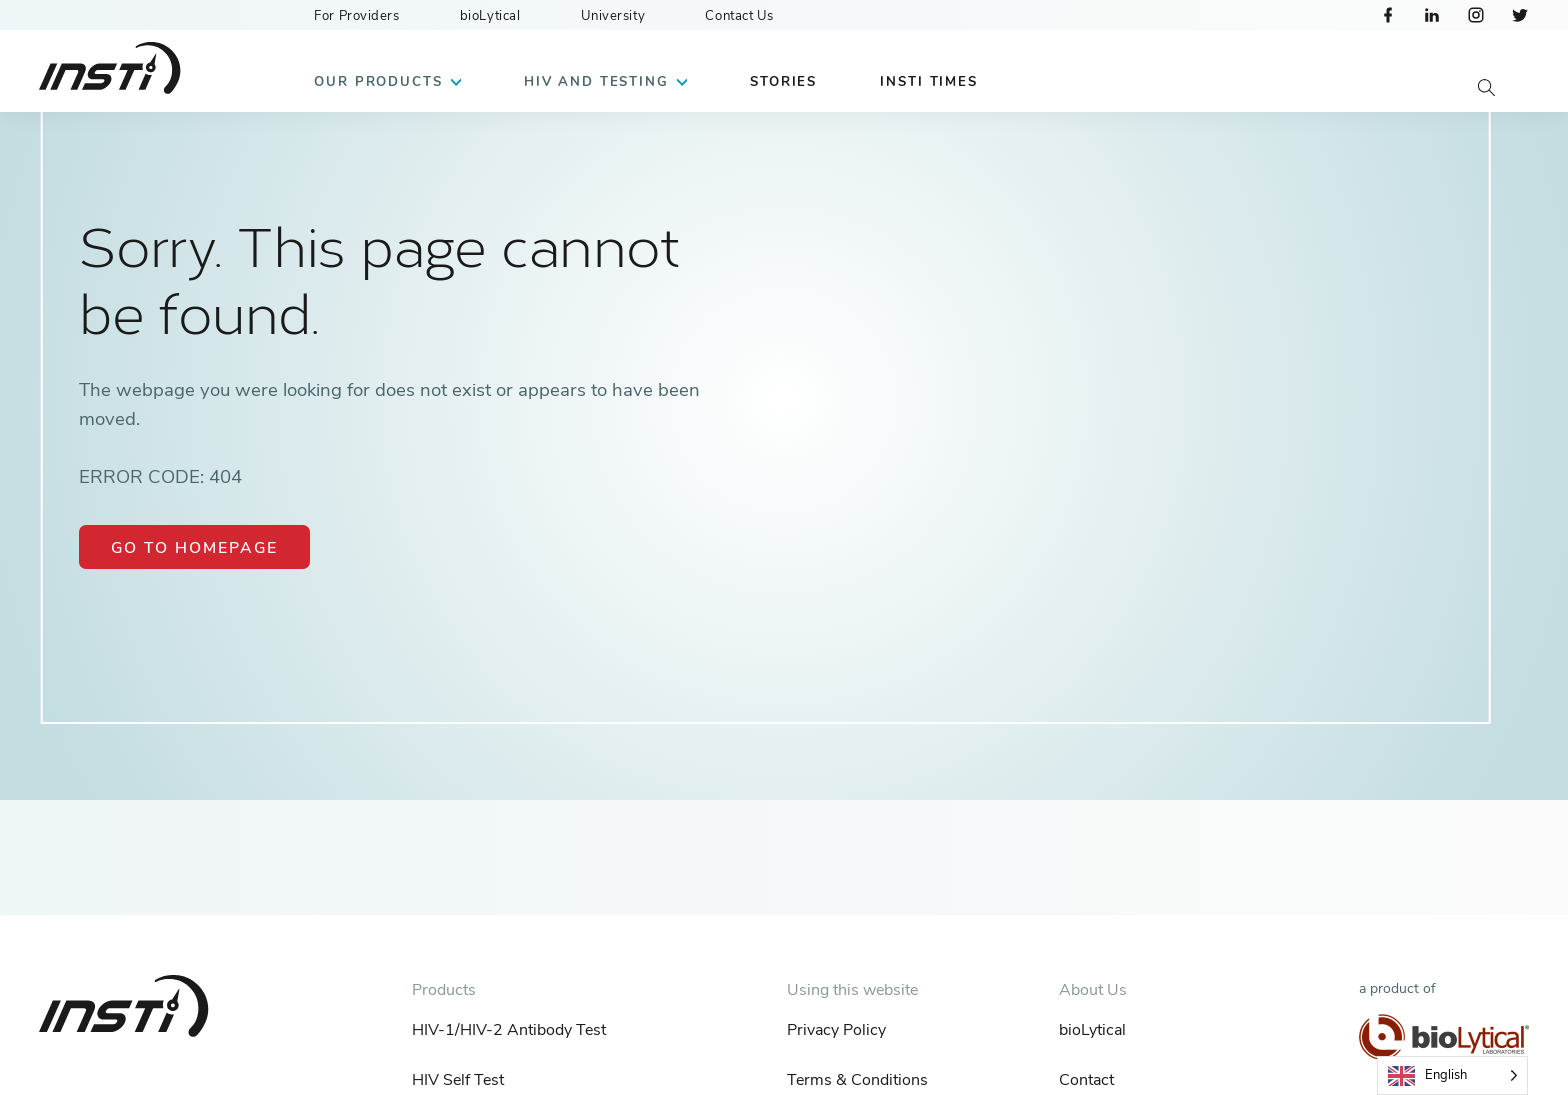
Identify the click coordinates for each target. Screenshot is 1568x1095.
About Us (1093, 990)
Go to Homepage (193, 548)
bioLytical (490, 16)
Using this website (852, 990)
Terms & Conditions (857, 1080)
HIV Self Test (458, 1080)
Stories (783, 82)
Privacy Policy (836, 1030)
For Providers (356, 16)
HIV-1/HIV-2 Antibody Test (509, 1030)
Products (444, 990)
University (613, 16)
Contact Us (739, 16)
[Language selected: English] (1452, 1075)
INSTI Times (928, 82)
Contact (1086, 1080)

==========

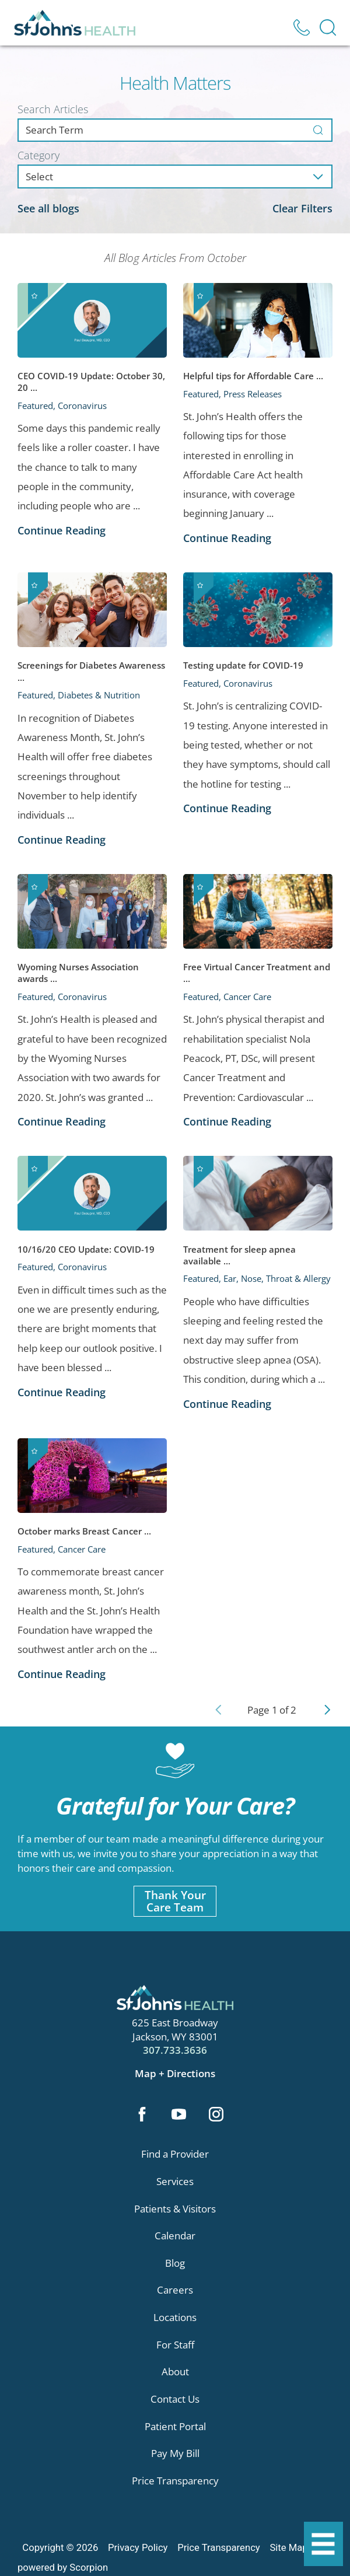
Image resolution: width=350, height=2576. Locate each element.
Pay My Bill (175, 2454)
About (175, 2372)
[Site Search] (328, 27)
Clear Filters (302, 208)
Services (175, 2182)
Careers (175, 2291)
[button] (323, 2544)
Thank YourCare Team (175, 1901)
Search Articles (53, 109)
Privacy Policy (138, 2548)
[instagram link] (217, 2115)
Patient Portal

==========

▶ [TASK GOAL] Your answer should be one number: how many lines of the listing include the word "Test".

▶ [TASK OUTPUT] 2